Decorazioni, al centro dell’abside, dell’antica Cattedrale di San Gerlando ad Agrigento
Quale sia il significato filosofico di tale estetica lo definiva già nel 1980 Jacques Ellul (1912-94) nel suo testo L’empire du non sens (L’impero del non senso)[1] in cui analizzava l’arte moderna:
«Così l’arte rinforza, conferma la realtà della società tecnica: ben lungi da essere una protesta, ovvero il processo di una presa di coscienza, chiude l’ultima porta, attestando dall’interno del partecipante la stessa realtà tecnica che gli resta ancora esterna. Produce l’illusione del reale e dà realtà all’illusorio. Impedisce all’uomo di comprendere il mondo tecnico facendolo invece penetrare in lui, e nello stesso tempo fissa l’uomo sull’apparenza e l’insignificanza. (…)
Ora, tale messa in discussione di ogni significato si accoppia esattamente (e non può essere altrimenti) ad un perfetto conformismo dell’ambito dell’azione e del comportamento. (…)
L’arte è complice, facendo penetrare più profondamente, interiorizzando ciò che la tecnica fa dell’uomo, evitando che l’uomo lo percepisca come scandalo, producendo giustificazioni idealistiche alla situazione reale, rivestendo di libertà i comportamenti più conformisti» .

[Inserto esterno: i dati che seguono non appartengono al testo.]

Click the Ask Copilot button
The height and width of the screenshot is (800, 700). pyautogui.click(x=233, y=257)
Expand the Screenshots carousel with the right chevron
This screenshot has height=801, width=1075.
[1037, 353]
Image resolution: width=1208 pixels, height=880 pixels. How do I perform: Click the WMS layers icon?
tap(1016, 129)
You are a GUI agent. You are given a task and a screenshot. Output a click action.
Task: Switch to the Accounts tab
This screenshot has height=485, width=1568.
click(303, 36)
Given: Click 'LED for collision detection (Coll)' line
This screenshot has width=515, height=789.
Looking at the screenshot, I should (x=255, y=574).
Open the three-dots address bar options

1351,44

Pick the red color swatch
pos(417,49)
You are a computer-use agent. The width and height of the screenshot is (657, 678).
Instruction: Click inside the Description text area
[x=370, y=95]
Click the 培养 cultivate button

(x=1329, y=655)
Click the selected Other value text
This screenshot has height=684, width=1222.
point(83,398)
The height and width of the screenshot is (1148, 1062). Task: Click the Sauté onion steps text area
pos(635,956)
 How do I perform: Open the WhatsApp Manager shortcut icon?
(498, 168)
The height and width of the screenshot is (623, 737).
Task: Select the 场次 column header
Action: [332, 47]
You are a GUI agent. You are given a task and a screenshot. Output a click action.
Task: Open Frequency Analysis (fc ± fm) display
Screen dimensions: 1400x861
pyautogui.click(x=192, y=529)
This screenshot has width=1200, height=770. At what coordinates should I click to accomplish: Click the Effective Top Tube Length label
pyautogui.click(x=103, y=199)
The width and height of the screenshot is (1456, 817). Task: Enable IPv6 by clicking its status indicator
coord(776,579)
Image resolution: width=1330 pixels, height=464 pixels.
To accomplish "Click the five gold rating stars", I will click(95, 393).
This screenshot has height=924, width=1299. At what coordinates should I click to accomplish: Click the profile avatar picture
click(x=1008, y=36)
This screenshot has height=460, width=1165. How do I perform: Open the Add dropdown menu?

Gli scempi operati nelle antiche chiese con l’immissione di manufatti volutamente stridenti, sono un non-sense, in quanto offendono il gusto, la razionalità e la professionalità nella gestione del patrimonio artistico; ma lo sono anche perché affermano ed evocano materialmente un’assenza, un vuoto, una spoliazione, la desacralizzazione degli spazi, delle immagini, del rito.
Tacitamente, ma talvolta esplicitamente, s’intende con ciò criticare la magnificenza, la ricchezza e la bellezza degli edifici sacri, applicando al passato letture sociologiche destrutturanti meramente profane; per questa via gli “adeguamenti”, gli scempi bizzarri, acquistano un significato simbolico sproporzionato alla loro banalità (com’è il caso dell’ “arredo bagno” di Agrigento), ma che giustamente viene avvertito come vilipendio e scandalo.
[1] Jacques Ellul, L’Empire du non-sens, L’art et la société technicienne. Paris: Press Universitaires de France, 1980.